# This is insane!



## anetaze (May 10, 2009)

Ok, I went to my local grocery store because there was a sale on pork shoulder w/bone for $0.88/pound. Each package was about 17 pounds. I bought 6 of them. It took me over 4 hours to separate it all into 2 pound portions for freezing. I was exhausted, my back, feet, and hands were aching from all the standing and cutting into.

So is there any easier, faster, and less painful way of getting all this cut, separated, and done with?

Is the shoulder bone ok for a pup to eat? Some pieces of the bone felt sharp to my finger.

Thank you everyone for any information you can share to help me out.

Best,
Aneta
[email protected]


----------



## Castlemaid (Jun 29, 2006)

The local grocery store here sometimes have whole pork shoulders on sale for 99cents a pound too. What I do is cut the meat up into chunks and smaller one or two inch cubes and freeze them in small and medium sized freezer bags. I separte the bone into the the two or three parts - take it apart at the joint. 

The bagged meat is MM to add to more boney parts of their meals, like chicken backs, turkey necks, and now a bonanza of buffalo and deer bones that someone gave me. 

The bones I freeze and keep them as recreational bones - though my dogs eat the carthelageous ends, and very little bone is left over that does not get eaten, but I still use it as a treat bone, not part of their regular meals. 

Yes, it takes me about an hour to do one shoulder. If I have more than one, I may freeze the whole thing and thaw it out for cutting up at a later date when I'm not so tired.


----------



## anetaze (May 10, 2009)

Wow, I didn't realize how much labor is involved with this. You know they say ignorance is bliss. With my other GSD I fed her kibble and canned and she was fine. Somewhere I saw something about raw and started researching. Now here I am hooked on the notion of raw feeding when I was a happy ignorant person going to my local pet store, buying a bag of junk, and enjoying life. Now I'm scouring sale sections at grocery stores, bringing huge slabs of meat and blood home, killing myself cutting it all up, and smelling like the meat I just cut up. Why am I doing this again? 

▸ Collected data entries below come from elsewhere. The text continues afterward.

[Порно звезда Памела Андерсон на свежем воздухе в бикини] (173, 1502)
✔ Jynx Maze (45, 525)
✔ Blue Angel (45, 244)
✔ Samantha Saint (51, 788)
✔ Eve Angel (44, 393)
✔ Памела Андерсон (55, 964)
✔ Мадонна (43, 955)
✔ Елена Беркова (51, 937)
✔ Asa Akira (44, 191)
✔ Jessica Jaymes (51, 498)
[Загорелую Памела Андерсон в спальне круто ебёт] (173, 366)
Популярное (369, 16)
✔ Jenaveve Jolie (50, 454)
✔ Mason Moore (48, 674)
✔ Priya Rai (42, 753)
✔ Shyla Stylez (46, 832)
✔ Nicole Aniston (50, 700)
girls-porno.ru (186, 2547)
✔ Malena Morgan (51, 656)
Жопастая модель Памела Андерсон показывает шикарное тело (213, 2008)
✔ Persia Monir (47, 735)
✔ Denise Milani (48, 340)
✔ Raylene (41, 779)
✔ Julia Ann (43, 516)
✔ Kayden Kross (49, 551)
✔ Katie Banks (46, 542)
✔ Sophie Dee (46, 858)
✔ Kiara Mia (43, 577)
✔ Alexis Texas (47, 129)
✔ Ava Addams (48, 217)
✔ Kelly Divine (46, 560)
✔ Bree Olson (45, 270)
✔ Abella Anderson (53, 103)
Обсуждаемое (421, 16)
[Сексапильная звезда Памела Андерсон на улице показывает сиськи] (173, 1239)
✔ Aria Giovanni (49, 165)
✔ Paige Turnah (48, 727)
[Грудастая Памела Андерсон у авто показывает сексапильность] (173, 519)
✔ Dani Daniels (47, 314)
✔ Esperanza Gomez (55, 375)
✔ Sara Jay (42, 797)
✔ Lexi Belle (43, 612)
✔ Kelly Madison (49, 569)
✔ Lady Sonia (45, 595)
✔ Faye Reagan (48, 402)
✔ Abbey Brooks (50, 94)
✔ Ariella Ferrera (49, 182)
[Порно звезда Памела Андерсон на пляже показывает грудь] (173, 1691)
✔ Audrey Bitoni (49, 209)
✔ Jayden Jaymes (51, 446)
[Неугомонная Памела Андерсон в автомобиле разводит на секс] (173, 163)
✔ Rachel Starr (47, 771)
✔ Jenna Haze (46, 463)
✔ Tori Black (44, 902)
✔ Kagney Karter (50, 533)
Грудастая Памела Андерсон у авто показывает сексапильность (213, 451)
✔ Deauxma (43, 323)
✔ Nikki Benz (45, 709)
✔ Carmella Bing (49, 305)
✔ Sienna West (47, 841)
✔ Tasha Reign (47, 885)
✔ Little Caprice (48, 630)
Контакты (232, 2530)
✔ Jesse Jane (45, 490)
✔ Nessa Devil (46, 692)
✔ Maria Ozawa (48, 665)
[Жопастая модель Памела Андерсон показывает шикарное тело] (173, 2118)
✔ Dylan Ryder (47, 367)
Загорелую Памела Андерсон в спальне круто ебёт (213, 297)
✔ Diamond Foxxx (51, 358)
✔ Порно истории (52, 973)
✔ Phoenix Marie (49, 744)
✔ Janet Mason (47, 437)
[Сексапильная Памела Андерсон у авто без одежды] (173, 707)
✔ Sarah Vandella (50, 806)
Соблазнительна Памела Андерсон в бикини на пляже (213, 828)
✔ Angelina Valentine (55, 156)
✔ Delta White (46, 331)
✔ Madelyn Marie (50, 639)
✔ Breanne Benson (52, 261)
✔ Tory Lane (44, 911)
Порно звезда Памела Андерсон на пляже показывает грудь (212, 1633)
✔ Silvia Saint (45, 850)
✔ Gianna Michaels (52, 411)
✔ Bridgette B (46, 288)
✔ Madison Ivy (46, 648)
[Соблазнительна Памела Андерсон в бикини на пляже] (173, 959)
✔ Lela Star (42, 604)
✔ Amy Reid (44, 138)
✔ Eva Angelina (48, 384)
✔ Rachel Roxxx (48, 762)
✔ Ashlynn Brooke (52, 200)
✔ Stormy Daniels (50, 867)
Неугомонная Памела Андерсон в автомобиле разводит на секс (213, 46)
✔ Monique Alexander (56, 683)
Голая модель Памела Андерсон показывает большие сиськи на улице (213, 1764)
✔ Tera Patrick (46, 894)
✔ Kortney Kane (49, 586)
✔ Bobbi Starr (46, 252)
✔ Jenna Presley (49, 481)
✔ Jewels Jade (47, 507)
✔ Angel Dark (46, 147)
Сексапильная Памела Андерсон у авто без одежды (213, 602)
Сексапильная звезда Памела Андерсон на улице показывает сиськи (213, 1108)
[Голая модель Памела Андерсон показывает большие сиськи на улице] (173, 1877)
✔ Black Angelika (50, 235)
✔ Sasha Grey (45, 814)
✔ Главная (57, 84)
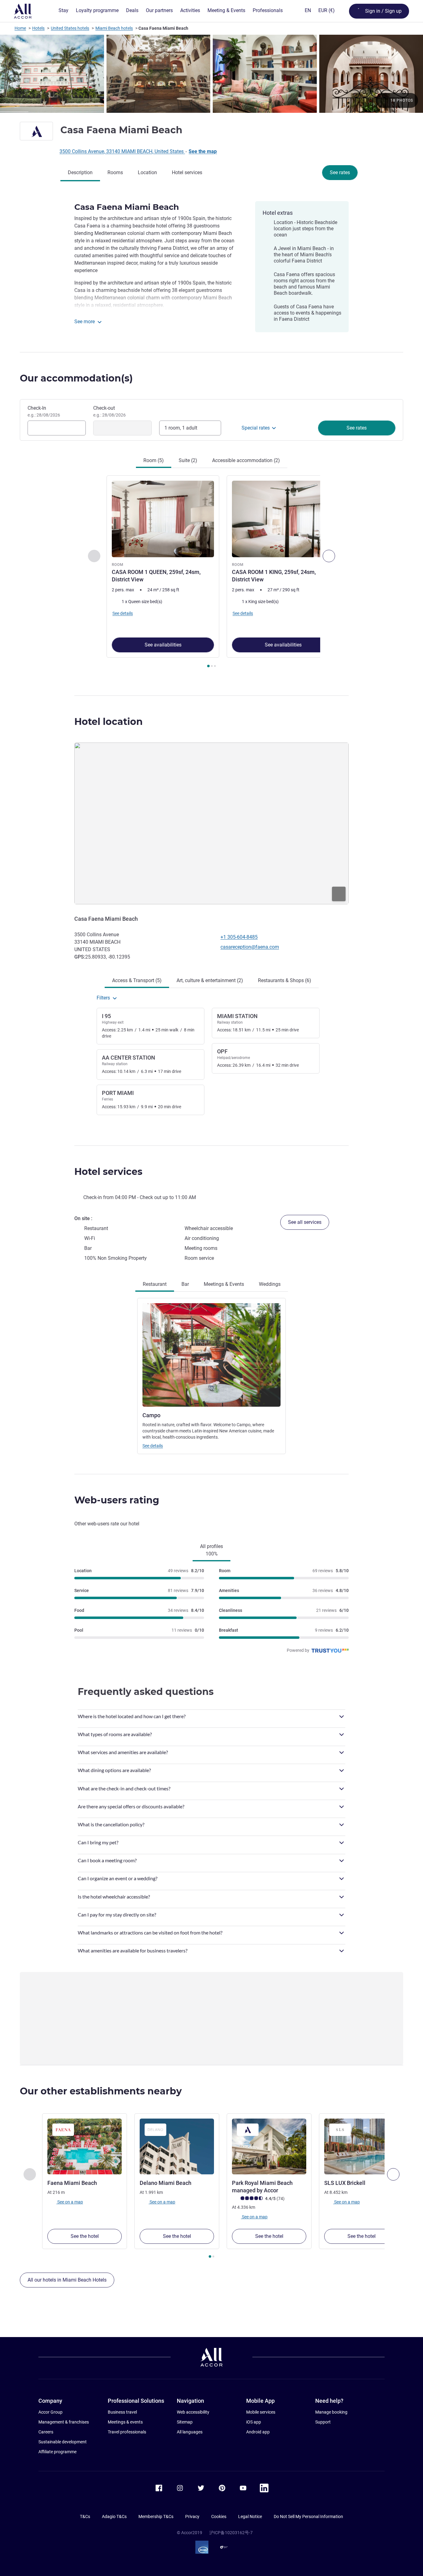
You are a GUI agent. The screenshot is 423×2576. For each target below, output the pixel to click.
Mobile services (260, 2412)
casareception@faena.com (249, 947)
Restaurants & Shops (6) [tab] (284, 980)
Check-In (44, 411)
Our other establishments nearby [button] (101, 2091)
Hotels (38, 28)
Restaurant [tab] (155, 1284)
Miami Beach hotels (114, 28)
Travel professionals (127, 2431)
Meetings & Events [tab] (224, 1284)
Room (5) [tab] (153, 460)
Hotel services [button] (108, 1171)
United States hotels (70, 28)
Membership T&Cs (155, 2516)
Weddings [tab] (270, 1284)
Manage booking (331, 2412)
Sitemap (185, 2421)
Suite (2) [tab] (188, 460)
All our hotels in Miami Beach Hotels (67, 2280)
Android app (258, 2431)
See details (152, 1445)
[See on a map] (211, 823)
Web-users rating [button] (116, 1500)
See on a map (69, 2201)
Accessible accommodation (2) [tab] (246, 460)
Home (20, 28)
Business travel (122, 2412)
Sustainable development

Thank you Lucia for your input.


----------



## codmaster (Aug 5, 2009)

Why is raw considered so much better?


----------



## elisabeth_00117 (May 17, 2009)

I usually get about 400-500lbs of meat in a weekend about once every few months.. It takes 2-3 people all day to seperate, weigh, package and store. 

But then I can rest for the next few months until I run low again.

It's a lot more work but so worth it!


----------



## elisabeth_00117 (May 17, 2009)

> Originally Posted By: codmaster
> Why is raw considered so much better?


Please read the threads in this section, there is a lot of great information and resources that can answer your question.


----------



## 3K9Mom (Jun 12, 2006)

> Quote:
> It took me over 4 hours to separate it all into 2 pound portions for freezing. I was exhausted, my back, feet, and hands were aching from all the standing and cutting into.


Here's a small tip.

Next time, you may consider larger portions for freezing. I portion out either 5 or 7.5 pounds per container or bag. My dog eats 2.5 lbs of meat per day. So I defrost one bag, and that lasts me 2-3 days. If you freeze RMB separately (like I often do), then you would get approx 4-5 (or so) days worth of food from two 5-7.5 lbs bags, depending on your ratios. 

I get my meat super fresh (I never buy then freeze meat near its expiration date) and I freeze it immediately. So meat that's sitting/ defrosting in my refrigerator for 4-5 days is still perfectly fresh. (The meat on the edge of the bag defrosts first, so I use that first. The core defrosts slowly. I use meat as it defrosts.) 

The best thing is that I'm not using a ton of containers, so it doesn't take so long to bag and get it into the freezer. 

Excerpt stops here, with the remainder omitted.